● **WHAT TO PRODUCE**:
Provide the data again in its entirety, exactly as given.

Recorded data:

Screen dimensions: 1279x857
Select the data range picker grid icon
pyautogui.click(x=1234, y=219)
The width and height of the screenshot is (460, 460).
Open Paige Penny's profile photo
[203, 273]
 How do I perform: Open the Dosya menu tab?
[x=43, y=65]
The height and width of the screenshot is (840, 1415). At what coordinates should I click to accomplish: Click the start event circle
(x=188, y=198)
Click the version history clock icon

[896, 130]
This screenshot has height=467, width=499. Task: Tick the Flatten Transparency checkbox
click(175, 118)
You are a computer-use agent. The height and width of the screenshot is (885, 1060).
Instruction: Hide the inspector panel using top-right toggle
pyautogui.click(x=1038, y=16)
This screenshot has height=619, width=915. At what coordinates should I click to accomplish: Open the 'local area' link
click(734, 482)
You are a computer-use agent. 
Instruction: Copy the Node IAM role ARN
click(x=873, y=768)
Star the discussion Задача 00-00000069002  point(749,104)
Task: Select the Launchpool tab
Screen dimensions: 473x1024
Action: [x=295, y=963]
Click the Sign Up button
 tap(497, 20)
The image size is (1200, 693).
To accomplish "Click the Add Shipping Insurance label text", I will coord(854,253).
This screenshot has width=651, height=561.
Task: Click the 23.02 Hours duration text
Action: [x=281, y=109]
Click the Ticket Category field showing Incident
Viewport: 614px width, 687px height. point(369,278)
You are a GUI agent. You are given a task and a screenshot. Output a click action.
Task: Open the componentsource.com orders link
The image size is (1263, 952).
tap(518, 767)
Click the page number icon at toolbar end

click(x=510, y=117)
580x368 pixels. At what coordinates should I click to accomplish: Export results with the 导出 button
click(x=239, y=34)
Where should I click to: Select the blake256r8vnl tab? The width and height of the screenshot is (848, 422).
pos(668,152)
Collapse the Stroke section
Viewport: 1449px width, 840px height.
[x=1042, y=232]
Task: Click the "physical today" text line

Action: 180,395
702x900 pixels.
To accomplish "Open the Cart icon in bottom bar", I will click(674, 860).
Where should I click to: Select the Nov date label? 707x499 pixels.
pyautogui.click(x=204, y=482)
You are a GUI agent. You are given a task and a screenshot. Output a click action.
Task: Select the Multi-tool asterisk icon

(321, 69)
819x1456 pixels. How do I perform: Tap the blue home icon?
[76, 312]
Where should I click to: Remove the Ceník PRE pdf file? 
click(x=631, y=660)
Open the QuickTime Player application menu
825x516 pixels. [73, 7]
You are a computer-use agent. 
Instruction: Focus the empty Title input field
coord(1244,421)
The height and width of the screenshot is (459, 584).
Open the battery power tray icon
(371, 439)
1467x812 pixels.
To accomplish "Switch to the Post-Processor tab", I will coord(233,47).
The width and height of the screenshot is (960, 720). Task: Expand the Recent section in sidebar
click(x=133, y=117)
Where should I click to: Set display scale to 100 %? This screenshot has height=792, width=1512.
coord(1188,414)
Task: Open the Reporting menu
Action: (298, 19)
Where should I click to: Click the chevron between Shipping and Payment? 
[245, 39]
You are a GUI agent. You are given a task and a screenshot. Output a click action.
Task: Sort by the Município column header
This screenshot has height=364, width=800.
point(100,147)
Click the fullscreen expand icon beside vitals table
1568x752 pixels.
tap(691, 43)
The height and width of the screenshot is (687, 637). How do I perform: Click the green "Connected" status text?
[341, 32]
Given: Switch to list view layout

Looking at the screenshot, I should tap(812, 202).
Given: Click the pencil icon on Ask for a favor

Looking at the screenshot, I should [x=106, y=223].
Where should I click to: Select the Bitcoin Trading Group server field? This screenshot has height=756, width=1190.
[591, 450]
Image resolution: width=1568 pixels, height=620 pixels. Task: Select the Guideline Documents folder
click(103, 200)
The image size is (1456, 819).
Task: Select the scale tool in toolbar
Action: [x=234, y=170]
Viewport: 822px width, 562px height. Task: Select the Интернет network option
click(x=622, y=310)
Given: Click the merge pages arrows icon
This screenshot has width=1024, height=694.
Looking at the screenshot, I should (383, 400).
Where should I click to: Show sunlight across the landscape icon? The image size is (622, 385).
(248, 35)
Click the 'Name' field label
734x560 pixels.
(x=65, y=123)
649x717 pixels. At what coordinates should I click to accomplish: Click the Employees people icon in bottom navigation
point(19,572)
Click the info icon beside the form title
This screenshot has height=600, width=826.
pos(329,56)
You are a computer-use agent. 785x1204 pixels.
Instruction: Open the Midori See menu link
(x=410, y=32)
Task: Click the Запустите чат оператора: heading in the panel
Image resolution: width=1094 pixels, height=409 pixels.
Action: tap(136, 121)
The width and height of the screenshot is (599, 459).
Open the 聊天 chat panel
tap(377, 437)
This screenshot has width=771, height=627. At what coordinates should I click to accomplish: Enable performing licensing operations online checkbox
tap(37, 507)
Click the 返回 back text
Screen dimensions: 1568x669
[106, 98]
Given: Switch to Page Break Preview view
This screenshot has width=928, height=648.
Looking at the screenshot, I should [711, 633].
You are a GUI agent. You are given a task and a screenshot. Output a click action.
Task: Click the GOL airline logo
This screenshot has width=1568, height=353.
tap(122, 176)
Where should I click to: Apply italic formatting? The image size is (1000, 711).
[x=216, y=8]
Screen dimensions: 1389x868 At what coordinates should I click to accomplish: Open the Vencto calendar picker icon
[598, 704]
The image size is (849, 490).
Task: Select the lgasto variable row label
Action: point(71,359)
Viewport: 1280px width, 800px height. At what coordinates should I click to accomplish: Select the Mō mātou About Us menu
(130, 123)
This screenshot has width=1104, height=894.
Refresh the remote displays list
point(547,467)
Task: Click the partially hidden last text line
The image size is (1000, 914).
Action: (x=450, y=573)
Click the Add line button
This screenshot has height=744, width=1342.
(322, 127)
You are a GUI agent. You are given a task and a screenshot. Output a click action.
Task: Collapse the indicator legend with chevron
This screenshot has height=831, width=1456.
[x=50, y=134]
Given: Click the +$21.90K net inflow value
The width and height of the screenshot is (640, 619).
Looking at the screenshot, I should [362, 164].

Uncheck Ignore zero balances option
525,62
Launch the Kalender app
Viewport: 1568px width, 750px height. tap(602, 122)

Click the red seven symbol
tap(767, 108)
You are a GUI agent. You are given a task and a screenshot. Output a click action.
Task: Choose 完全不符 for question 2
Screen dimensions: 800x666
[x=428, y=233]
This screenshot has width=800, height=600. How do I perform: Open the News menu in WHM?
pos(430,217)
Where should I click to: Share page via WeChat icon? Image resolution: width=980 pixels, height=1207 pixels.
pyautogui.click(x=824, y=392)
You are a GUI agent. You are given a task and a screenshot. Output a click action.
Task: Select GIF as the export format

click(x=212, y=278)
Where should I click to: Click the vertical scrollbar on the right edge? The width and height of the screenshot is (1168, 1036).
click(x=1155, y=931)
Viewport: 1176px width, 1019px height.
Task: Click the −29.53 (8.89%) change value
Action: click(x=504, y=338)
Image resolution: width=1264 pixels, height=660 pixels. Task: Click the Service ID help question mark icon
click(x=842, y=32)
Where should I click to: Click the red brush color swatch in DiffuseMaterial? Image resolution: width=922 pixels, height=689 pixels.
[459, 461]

● **EXPECTED ANSWER**:
Screen dimensions: 1279x857
Select the data range picker grid icon
pyautogui.click(x=1234, y=219)
The width and height of the screenshot is (460, 460).
Open Paige Penny's profile photo
[203, 273]
 How do I perform: Open the Dosya menu tab?
[x=43, y=65]
The height and width of the screenshot is (840, 1415). At what coordinates should I click to accomplish: Click the start event circle
(x=188, y=198)
Click the version history clock icon

[896, 130]
This screenshot has height=467, width=499. Task: Tick the Flatten Transparency checkbox
click(175, 118)
You are a computer-use agent. The height and width of the screenshot is (885, 1060).
Instruction: Hide the inspector panel using top-right toggle
pyautogui.click(x=1038, y=16)
This screenshot has height=619, width=915. At what coordinates should I click to accomplish: Open the 'local area' link
click(734, 482)
You are a computer-use agent. 
Instruction: Copy the Node IAM role ARN
click(x=873, y=768)
Star the discussion Задача 00-00000069002  point(749,104)
Task: Select the Launchpool tab
Screen dimensions: 473x1024
Action: [x=295, y=963]
Click the Sign Up button
 tap(497, 20)
The image size is (1200, 693).
To accomplish "Click the Add Shipping Insurance label text", I will coord(854,253).
This screenshot has width=651, height=561.
Task: Click the 23.02 Hours duration text
Action: [x=281, y=109]
Click the Ticket Category field showing Incident
Viewport: 614px width, 687px height. point(369,278)
You are a GUI agent. You are given a task and a screenshot. Output a click action.
Task: Open the componentsource.com orders link
The image size is (1263, 952).
tap(518, 767)
Click the page number icon at toolbar end

click(x=510, y=117)
580x368 pixels. At what coordinates should I click to accomplish: Export results with the 导出 button
click(x=239, y=34)
Where should I click to: Select the blake256r8vnl tab? The width and height of the screenshot is (848, 422).
pos(668,152)
Collapse the Stroke section
Viewport: 1449px width, 840px height.
[x=1042, y=232]
Task: Click the "physical today" text line

Action: 180,395
702x900 pixels.
To accomplish "Open the Cart icon in bottom bar", I will click(674, 860).
Where should I click to: Select the Nov date label? 707x499 pixels.
pyautogui.click(x=204, y=482)
You are a GUI agent. You are given a task and a screenshot. Output a click action.
Task: Select the Multi-tool asterisk icon

(321, 69)
819x1456 pixels. How do I perform: Tap the blue home icon?
[76, 312]
Where should I click to: Remove the Ceník PRE pdf file? 
click(x=631, y=660)
Open the QuickTime Player application menu
825x516 pixels. [73, 7]
You are a computer-use agent. 
Instruction: Focus the empty Title input field
coord(1244,421)
The height and width of the screenshot is (459, 584).
Open the battery power tray icon
(371, 439)
1467x812 pixels.
To accomplish "Switch to the Post-Processor tab", I will coord(233,47).
The width and height of the screenshot is (960, 720). Task: Expand the Recent section in sidebar
click(x=133, y=117)
Where should I click to: Set display scale to 100 %? This screenshot has height=792, width=1512.
coord(1188,414)
Task: Open the Reporting menu
Action: (298, 19)
Where should I click to: Click the chevron between Shipping and Payment? 
[245, 39]
You are a GUI agent. You are given a task and a screenshot. Output a click action.
Task: Sort by the Município column header
This screenshot has height=364, width=800.
point(100,147)
Click the fullscreen expand icon beside vitals table
1568x752 pixels.
tap(691, 43)
The height and width of the screenshot is (687, 637). How do I perform: Click the green "Connected" status text?
[341, 32]
Given: Switch to list view layout

Looking at the screenshot, I should tap(812, 202).
Given: Click the pencil icon on Ask for a favor

Looking at the screenshot, I should [x=106, y=223].
Where should I click to: Select the Bitcoin Trading Group server field? This screenshot has height=756, width=1190.
[591, 450]
Image resolution: width=1568 pixels, height=620 pixels. Task: Select the Guideline Documents folder
click(103, 200)
The image size is (1456, 819).
Task: Select the scale tool in toolbar
Action: [x=234, y=170]
Viewport: 822px width, 562px height. Task: Select the Интернет network option
click(x=622, y=310)
Given: Click the merge pages arrows icon
This screenshot has width=1024, height=694.
Looking at the screenshot, I should (383, 400).
Where should I click to: Show sunlight across the landscape icon? The image size is (622, 385).
(248, 35)
Click the 'Name' field label
734x560 pixels.
(x=65, y=123)
649x717 pixels. At what coordinates should I click to accomplish: Click the Employees people icon in bottom navigation
point(19,572)
Click the info icon beside the form title
This screenshot has height=600, width=826.
pos(329,56)
You are a computer-use agent. 785x1204 pixels.
Instruction: Open the Midori See menu link
(x=410, y=32)
Task: Click the Запустите чат оператора: heading in the panel
Image resolution: width=1094 pixels, height=409 pixels.
Action: tap(136, 121)
The width and height of the screenshot is (599, 459).
Open the 聊天 chat panel
tap(377, 437)
This screenshot has width=771, height=627. At what coordinates should I click to accomplish: Enable performing licensing operations online checkbox
tap(37, 507)
Click the 返回 back text
Screen dimensions: 1568x669
[106, 98]
Given: Switch to Page Break Preview view
This screenshot has width=928, height=648.
Looking at the screenshot, I should [711, 633].
You are a GUI agent. You are given a task and a screenshot. Output a click action.
Task: Click the GOL airline logo
This screenshot has width=1568, height=353.
tap(122, 176)
Where should I click to: Apply italic formatting? The image size is (1000, 711).
[x=216, y=8]
Screen dimensions: 1389x868 At what coordinates should I click to accomplish: Open the Vencto calendar picker icon
[598, 704]
The image size is (849, 490).
Task: Select the lgasto variable row label
Action: point(71,359)
Viewport: 1280px width, 800px height. At what coordinates should I click to accomplish: Select the Mō mātou About Us menu
(130, 123)
This screenshot has width=1104, height=894.
Refresh the remote displays list
point(547,467)
Task: Click the partially hidden last text line
The image size is (1000, 914).
Action: (x=450, y=573)
Click the Add line button
This screenshot has height=744, width=1342.
(322, 127)
You are a GUI agent. You are given a task and a screenshot. Output a click action.
Task: Collapse the indicator legend with chevron
This screenshot has height=831, width=1456.
[x=50, y=134]
Given: Click the +$21.90K net inflow value
The width and height of the screenshot is (640, 619).
Looking at the screenshot, I should [362, 164].

Uncheck Ignore zero balances option
525,62
Launch the Kalender app
Viewport: 1568px width, 750px height. tap(602, 122)

Click the red seven symbol
tap(767, 108)
You are a GUI agent. You are given a task and a screenshot. Output a click action.
Task: Choose 完全不符 for question 2
Screen dimensions: 800x666
[x=428, y=233]
This screenshot has width=800, height=600. How do I perform: Open the News menu in WHM?
pos(430,217)
Where should I click to: Share page via WeChat icon? Image resolution: width=980 pixels, height=1207 pixels.
pyautogui.click(x=824, y=392)
You are a GUI agent. You are given a task and a screenshot. Output a click action.
Task: Select GIF as the export format

click(x=212, y=278)
Where should I click to: Click the vertical scrollbar on the right edge? The width and height of the screenshot is (1168, 1036).
click(x=1155, y=931)
Viewport: 1176px width, 1019px height.
Task: Click the −29.53 (8.89%) change value
Action: click(x=504, y=338)
Image resolution: width=1264 pixels, height=660 pixels. Task: Click the Service ID help question mark icon
click(x=842, y=32)
Where should I click to: Click the red brush color swatch in DiffuseMaterial? Image resolution: width=922 pixels, height=689 pixels.
[459, 461]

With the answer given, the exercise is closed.